Each Freestyle VM is an isolated microVM with its own kernel and filesystem, the same isolation model used by other production sandboxed code execution platforms. The agent has root inside its VM but cannot reach other tenants, the host, or your backend. Treat the VM as untrusted (no mounted secrets, gate egress) and the answer is yes.

Q: What languages can the code interpreter run?

Anything that runs on Linux. The agent can write Python today, a Bash pipeline next turn, a Rust crate after that. Freestyle ships first-class typed helpers for Python, Node.js, Deno, Bun, Ruby, Java, and PostgreSQL, and anything else installs with the system package manager.

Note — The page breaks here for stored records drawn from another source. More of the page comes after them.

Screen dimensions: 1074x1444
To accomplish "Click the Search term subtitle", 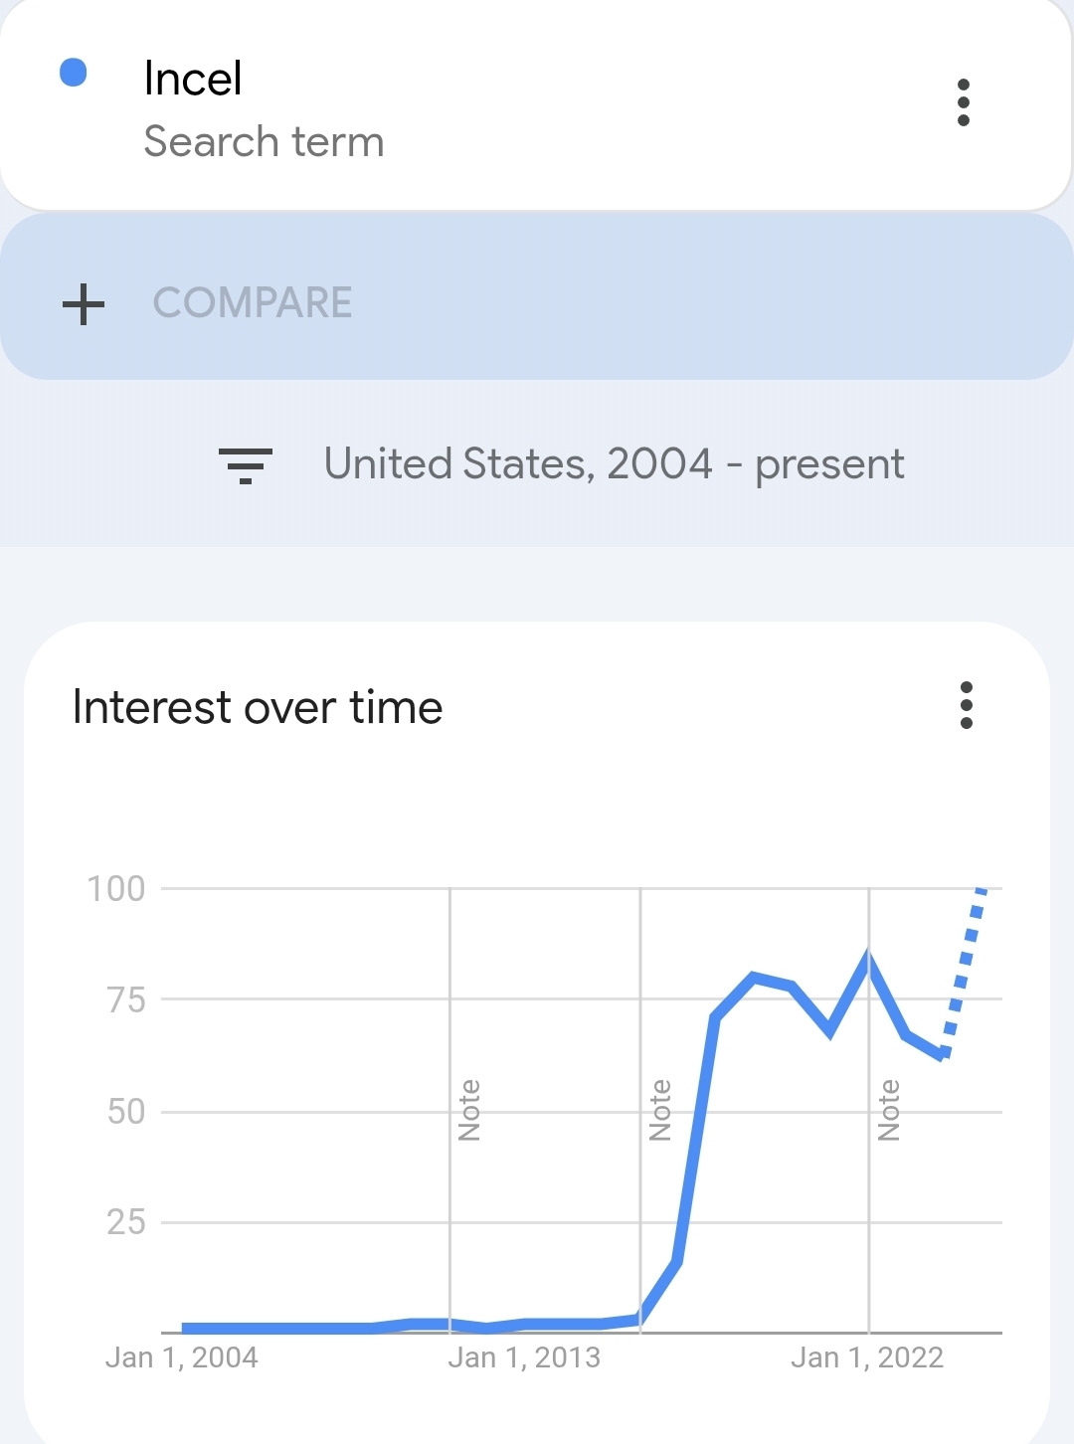I will pos(264,142).
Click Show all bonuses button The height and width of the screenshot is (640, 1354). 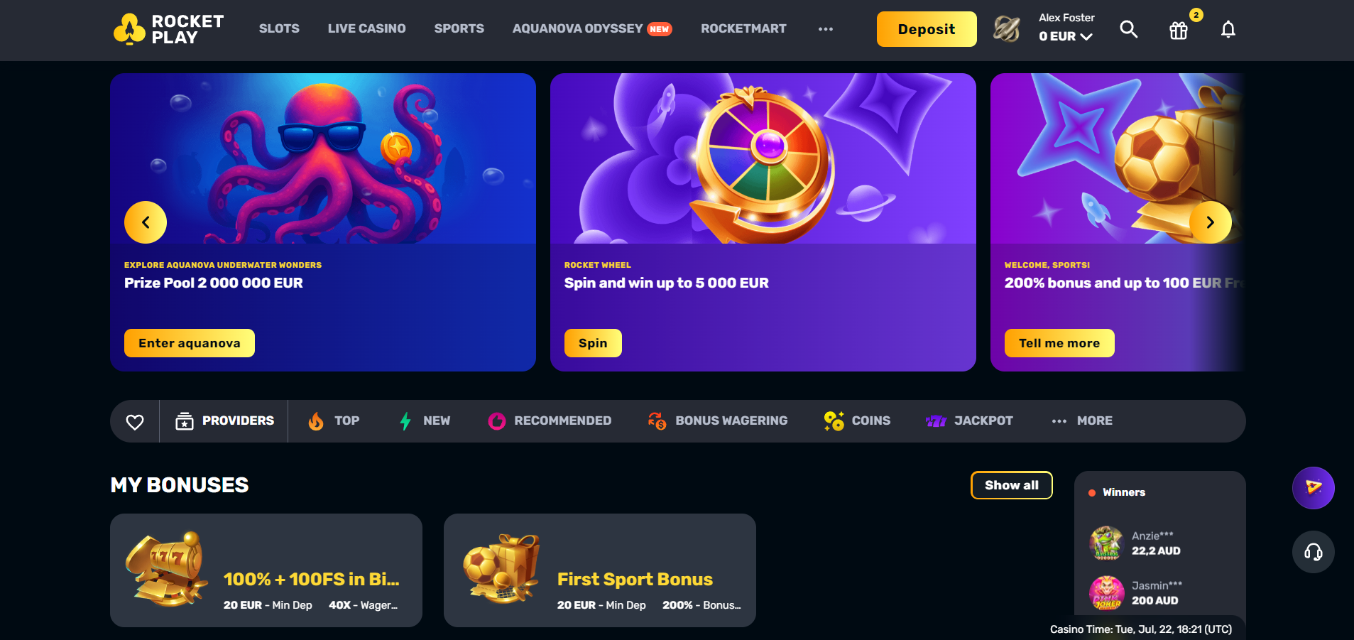[x=1011, y=485]
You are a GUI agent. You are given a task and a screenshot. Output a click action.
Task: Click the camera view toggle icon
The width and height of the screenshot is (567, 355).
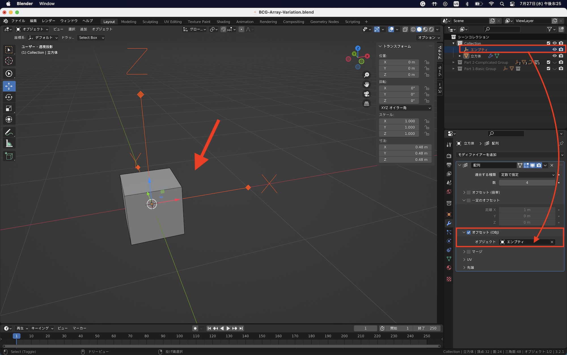point(367,94)
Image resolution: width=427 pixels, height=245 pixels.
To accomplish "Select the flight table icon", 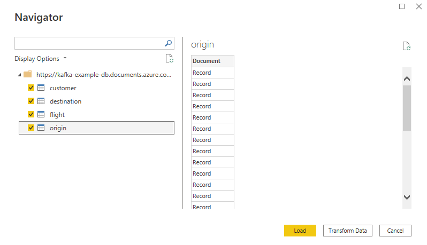I will click(41, 114).
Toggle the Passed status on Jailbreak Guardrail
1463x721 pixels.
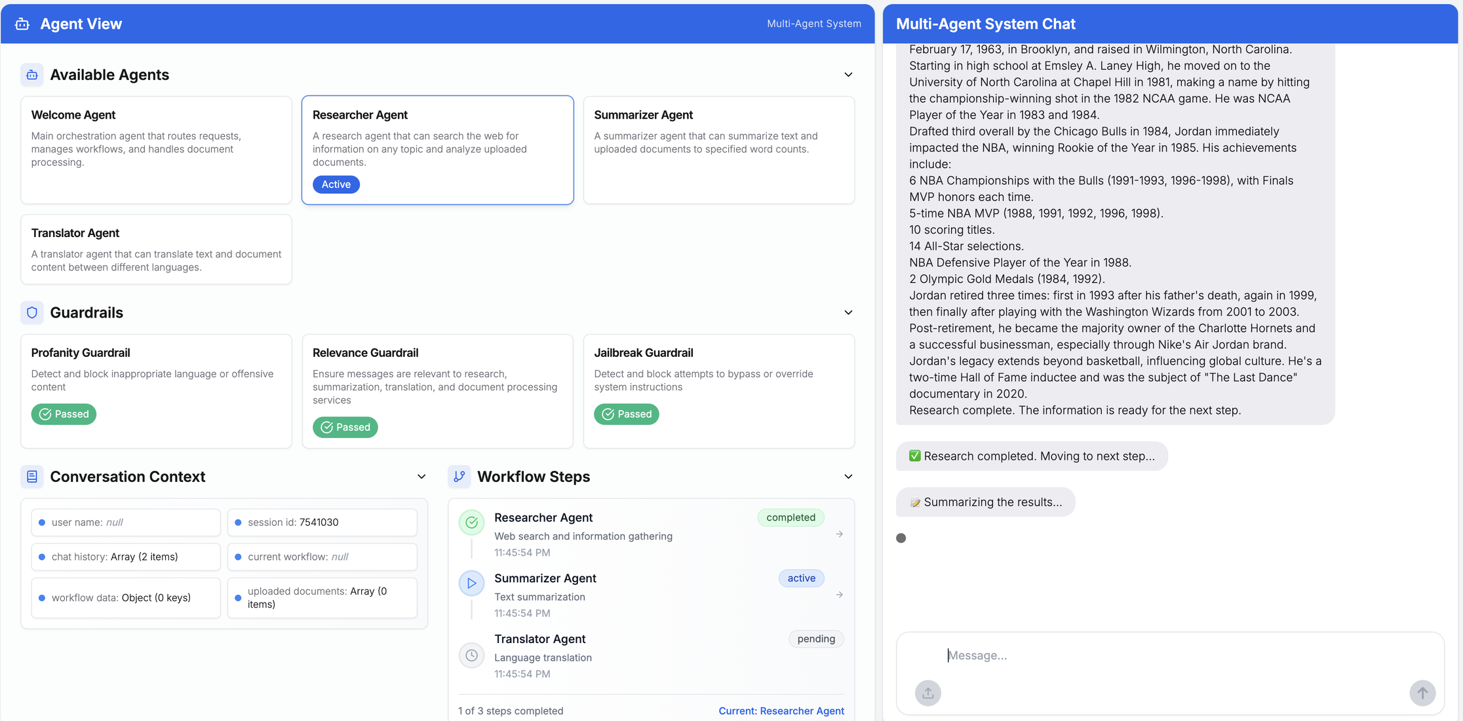627,414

Q: How does state persist between turns of the same conversation?

Suspend the VM between turns with vm.suspend() and resume it with vm.start() when the next message arrives. Suspend preserves full memory and CPU state to disk, you only pay storage while suspended, and resume happens in under 100ms. For sticky in-memory variables, run a long-running language process under systemd inside the VM.

Q: How do I run many candidate scripts in parallel?

Snapshot the configured VM with vm.snapshot() and call vm.fork({ count: N }) to get N live copies in a single round trip. Each fork is an independent VM that starts from the same live state, so you can run different candidates and compare results. Same pattern is useful for evals and multi-attempt agents.

Q: What does this cost compared to running my own sandbox?

You pay for VM time and storage rather than for managing a fleet of sandboxes yourself. Suspended VMs cost only storage, and snapshot layers let you trade storage for startup latency. See pricing; the more relevant comparison is engineering time saved by not building microVM orchestration in-house.

Both are real options for sandboxed code execution. E2B focuses on agent code interpreter use cases with a Python-first API. Modal is a serverless platform with strong autoscaling. Freestyle VMs sit on the "real Linux microVM with snapshots, live forks, suspend/resume, and typed language helpers" end of that space, which fits when the interpreter needs to do more than run a single Python cell.

Q: How do I handle a script that hangs or runs forever?

Wrap every execution in a timeout. If it expires, kill the offending process inside the VM with vm.exec and return the timeout as a tool result so the model can react. Only call vm.kill() if the runtime is truly wedged; otherwise the next turn can reuse the same VM.